_WHAT NEEDS TO BE DONE_
Would you set down all of the entries below exactly as they stand?

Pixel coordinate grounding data
——————————
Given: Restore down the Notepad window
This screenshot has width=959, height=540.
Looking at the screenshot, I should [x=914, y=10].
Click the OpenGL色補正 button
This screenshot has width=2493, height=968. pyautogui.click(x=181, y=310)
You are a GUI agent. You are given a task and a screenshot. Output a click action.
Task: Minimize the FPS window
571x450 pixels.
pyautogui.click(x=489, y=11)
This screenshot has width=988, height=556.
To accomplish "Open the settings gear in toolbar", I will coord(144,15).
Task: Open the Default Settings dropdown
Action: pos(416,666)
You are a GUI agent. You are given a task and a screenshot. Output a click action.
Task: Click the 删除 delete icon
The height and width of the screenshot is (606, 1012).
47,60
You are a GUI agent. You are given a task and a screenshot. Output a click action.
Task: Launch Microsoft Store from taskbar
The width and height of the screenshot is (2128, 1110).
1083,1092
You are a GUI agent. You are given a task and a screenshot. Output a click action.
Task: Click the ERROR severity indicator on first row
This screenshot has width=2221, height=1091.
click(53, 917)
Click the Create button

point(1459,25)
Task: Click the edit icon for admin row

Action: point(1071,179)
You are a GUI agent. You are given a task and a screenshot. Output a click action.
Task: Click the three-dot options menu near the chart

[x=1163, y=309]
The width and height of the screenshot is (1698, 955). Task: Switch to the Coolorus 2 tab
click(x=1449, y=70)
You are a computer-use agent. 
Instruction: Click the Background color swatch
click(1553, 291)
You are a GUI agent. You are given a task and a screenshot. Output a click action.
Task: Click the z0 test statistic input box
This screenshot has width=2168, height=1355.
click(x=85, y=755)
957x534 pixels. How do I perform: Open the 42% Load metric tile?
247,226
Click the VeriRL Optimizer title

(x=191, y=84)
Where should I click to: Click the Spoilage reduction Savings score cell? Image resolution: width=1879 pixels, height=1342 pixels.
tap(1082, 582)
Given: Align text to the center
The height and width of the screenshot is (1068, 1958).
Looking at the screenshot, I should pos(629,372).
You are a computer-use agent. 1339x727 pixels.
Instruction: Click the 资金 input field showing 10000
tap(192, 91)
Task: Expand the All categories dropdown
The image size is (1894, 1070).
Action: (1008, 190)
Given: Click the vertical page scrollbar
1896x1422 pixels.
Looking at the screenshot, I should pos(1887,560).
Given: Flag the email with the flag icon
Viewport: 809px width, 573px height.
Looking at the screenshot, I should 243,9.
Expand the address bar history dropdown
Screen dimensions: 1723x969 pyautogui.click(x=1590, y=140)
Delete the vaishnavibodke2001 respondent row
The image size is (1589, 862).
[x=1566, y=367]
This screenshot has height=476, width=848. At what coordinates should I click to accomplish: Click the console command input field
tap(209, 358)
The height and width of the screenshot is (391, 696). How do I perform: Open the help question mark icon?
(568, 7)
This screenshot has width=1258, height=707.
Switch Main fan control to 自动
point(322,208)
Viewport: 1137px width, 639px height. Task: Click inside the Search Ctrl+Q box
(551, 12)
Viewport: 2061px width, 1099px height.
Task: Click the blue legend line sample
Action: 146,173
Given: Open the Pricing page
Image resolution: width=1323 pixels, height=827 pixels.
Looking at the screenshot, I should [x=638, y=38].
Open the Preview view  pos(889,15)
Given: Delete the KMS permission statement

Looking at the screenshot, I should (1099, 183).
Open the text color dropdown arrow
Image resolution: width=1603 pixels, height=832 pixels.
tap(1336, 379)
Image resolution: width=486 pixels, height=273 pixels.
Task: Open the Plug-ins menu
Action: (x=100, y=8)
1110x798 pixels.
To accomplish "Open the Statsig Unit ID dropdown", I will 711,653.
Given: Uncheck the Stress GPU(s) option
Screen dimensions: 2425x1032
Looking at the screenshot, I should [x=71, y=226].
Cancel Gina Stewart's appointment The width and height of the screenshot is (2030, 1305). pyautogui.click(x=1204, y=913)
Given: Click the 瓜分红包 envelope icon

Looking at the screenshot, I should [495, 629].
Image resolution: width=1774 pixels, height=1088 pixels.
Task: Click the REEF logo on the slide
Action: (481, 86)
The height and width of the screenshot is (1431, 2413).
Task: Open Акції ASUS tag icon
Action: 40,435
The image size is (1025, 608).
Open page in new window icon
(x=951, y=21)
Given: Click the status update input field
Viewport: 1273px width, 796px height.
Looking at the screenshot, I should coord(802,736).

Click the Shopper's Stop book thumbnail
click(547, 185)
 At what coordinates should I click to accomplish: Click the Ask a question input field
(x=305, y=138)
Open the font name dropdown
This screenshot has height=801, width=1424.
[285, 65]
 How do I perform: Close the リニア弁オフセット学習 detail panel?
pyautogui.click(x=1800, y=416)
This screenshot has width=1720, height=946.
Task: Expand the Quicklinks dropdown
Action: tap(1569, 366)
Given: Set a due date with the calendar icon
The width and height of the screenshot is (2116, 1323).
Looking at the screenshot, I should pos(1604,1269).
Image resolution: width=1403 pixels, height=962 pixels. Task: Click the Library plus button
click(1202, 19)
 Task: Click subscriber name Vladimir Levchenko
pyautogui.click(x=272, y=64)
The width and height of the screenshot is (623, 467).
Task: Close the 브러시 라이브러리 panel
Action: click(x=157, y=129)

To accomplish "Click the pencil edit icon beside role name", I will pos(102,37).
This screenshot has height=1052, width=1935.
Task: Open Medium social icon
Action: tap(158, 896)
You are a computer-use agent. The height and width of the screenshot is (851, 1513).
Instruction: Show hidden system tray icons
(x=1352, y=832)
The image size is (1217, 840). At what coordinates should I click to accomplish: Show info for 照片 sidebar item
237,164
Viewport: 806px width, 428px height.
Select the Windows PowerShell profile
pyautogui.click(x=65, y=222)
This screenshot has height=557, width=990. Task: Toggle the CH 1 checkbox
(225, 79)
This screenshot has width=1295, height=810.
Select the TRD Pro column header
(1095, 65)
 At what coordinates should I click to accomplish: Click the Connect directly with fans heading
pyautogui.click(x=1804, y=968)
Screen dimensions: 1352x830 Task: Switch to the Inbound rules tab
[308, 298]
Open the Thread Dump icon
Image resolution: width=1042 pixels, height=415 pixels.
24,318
——————————
_FINISHED TASK_
Given: Restore down the Notepad window
This screenshot has width=959, height=540.
Looking at the screenshot, I should [x=914, y=10].
Click the OpenGL色補正 button
This screenshot has width=2493, height=968. pyautogui.click(x=181, y=310)
You are a GUI agent. You are given a task and a screenshot. Output a click action.
Task: Minimize the FPS window
571x450 pixels.
pyautogui.click(x=489, y=11)
This screenshot has width=988, height=556.
To accomplish "Open the settings gear in toolbar", I will coord(144,15).
Task: Open the Default Settings dropdown
Action: pos(416,666)
You are a GUI agent. You are given a task and a screenshot. Output a click action.
Task: Click the 删除 delete icon
The height and width of the screenshot is (606, 1012).
47,60
You are a GUI agent. You are given a task and a screenshot. Output a click action.
Task: Launch Microsoft Store from taskbar
The width and height of the screenshot is (2128, 1110).
1083,1092
You are a GUI agent. You are given a task and a screenshot. Output a click action.
Task: Click the ERROR severity indicator on first row
This screenshot has width=2221, height=1091.
click(53, 917)
Click the Create button

point(1459,25)
Task: Click the edit icon for admin row

Action: point(1071,179)
You are a GUI agent. You are given a task and a screenshot. Output a click action.
Task: Click the three-dot options menu near the chart

[x=1163, y=309]
The width and height of the screenshot is (1698, 955). Task: Switch to the Coolorus 2 tab
click(x=1449, y=70)
You are a computer-use agent. 
Instruction: Click the Background color swatch
click(1553, 291)
You are a GUI agent. You are given a task and a screenshot. Output a click action.
Task: Click the z0 test statistic input box
This screenshot has width=2168, height=1355.
click(x=85, y=755)
957x534 pixels. How do I perform: Open the 42% Load metric tile?
247,226
Click the VeriRL Optimizer title

(x=191, y=84)
Where should I click to: Click the Spoilage reduction Savings score cell? Image resolution: width=1879 pixels, height=1342 pixels.
tap(1082, 582)
Given: Align text to the center
The height and width of the screenshot is (1068, 1958).
Looking at the screenshot, I should pos(629,372).
You are a computer-use agent. 1339x727 pixels.
Instruction: Click the 资金 input field showing 10000
tap(192, 91)
Task: Expand the All categories dropdown
The image size is (1894, 1070).
Action: (1008, 190)
Given: Click the vertical page scrollbar
1896x1422 pixels.
Looking at the screenshot, I should pos(1887,560).
Given: Flag the email with the flag icon
Viewport: 809px width, 573px height.
Looking at the screenshot, I should 243,9.
Expand the address bar history dropdown
Screen dimensions: 1723x969 pyautogui.click(x=1590, y=140)
Delete the vaishnavibodke2001 respondent row
The image size is (1589, 862).
[x=1566, y=367]
This screenshot has height=476, width=848. At what coordinates should I click to accomplish: Click the console command input field
tap(209, 358)
The height and width of the screenshot is (391, 696). How do I perform: Open the help question mark icon?
(568, 7)
This screenshot has width=1258, height=707.
Switch Main fan control to 自动
point(322,208)
Viewport: 1137px width, 639px height. Task: Click inside the Search Ctrl+Q box
(551, 12)
Viewport: 2061px width, 1099px height.
Task: Click the blue legend line sample
Action: 146,173
Given: Open the Pricing page
Image resolution: width=1323 pixels, height=827 pixels.
Looking at the screenshot, I should [x=638, y=38].
Open the Preview view  pos(889,15)
Given: Delete the KMS permission statement

Looking at the screenshot, I should (1099, 183).
Open the text color dropdown arrow
Image resolution: width=1603 pixels, height=832 pixels.
tap(1336, 379)
Image resolution: width=486 pixels, height=273 pixels.
Task: Open the Plug-ins menu
Action: (x=100, y=8)
1110x798 pixels.
To accomplish "Open the Statsig Unit ID dropdown", I will 711,653.
Given: Uncheck the Stress GPU(s) option
Screen dimensions: 2425x1032
Looking at the screenshot, I should [x=71, y=226].
Cancel Gina Stewart's appointment The width and height of the screenshot is (2030, 1305). pyautogui.click(x=1204, y=913)
Given: Click the 瓜分红包 envelope icon

Looking at the screenshot, I should [495, 629].
Image resolution: width=1774 pixels, height=1088 pixels.
Task: Click the REEF logo on the slide
Action: (481, 86)
The height and width of the screenshot is (1431, 2413).
Task: Open Акції ASUS tag icon
Action: 40,435
The image size is (1025, 608).
Open page in new window icon
(x=951, y=21)
Given: Click the status update input field
Viewport: 1273px width, 796px height.
Looking at the screenshot, I should coord(802,736).

Click the Shopper's Stop book thumbnail
click(547, 185)
 At what coordinates should I click to accomplish: Click the Ask a question input field
(x=305, y=138)
Open the font name dropdown
This screenshot has height=801, width=1424.
[285, 65]
 How do I perform: Close the リニア弁オフセット学習 detail panel?
pyautogui.click(x=1800, y=416)
This screenshot has width=1720, height=946.
Task: Expand the Quicklinks dropdown
Action: tap(1569, 366)
Given: Set a due date with the calendar icon
The width and height of the screenshot is (2116, 1323).
Looking at the screenshot, I should pos(1604,1269).
Image resolution: width=1403 pixels, height=962 pixels. Task: Click the Library plus button
click(1202, 19)
 Task: Click subscriber name Vladimir Levchenko
pyautogui.click(x=272, y=64)
The width and height of the screenshot is (623, 467).
Task: Close the 브러시 라이브러리 panel
Action: click(x=157, y=129)

To accomplish "Click the pencil edit icon beside role name", I will pos(102,37).
This screenshot has height=1052, width=1935.
Task: Open Medium social icon
Action: tap(158, 896)
You are a computer-use agent. The height and width of the screenshot is (851, 1513).
Instruction: Show hidden system tray icons
(x=1352, y=832)
The image size is (1217, 840). At what coordinates should I click to accomplish: Show info for 照片 sidebar item
237,164
Viewport: 806px width, 428px height.
Select the Windows PowerShell profile
pyautogui.click(x=65, y=222)
This screenshot has height=557, width=990. Task: Toggle the CH 1 checkbox
(225, 79)
This screenshot has width=1295, height=810.
Select the TRD Pro column header
(1095, 65)
 At what coordinates should I click to accomplish: Click the Connect directly with fans heading
pyautogui.click(x=1804, y=968)
Screen dimensions: 1352x830 Task: Switch to the Inbound rules tab
[308, 298]
Open the Thread Dump icon
Image resolution: width=1042 pixels, height=415 pixels.
24,318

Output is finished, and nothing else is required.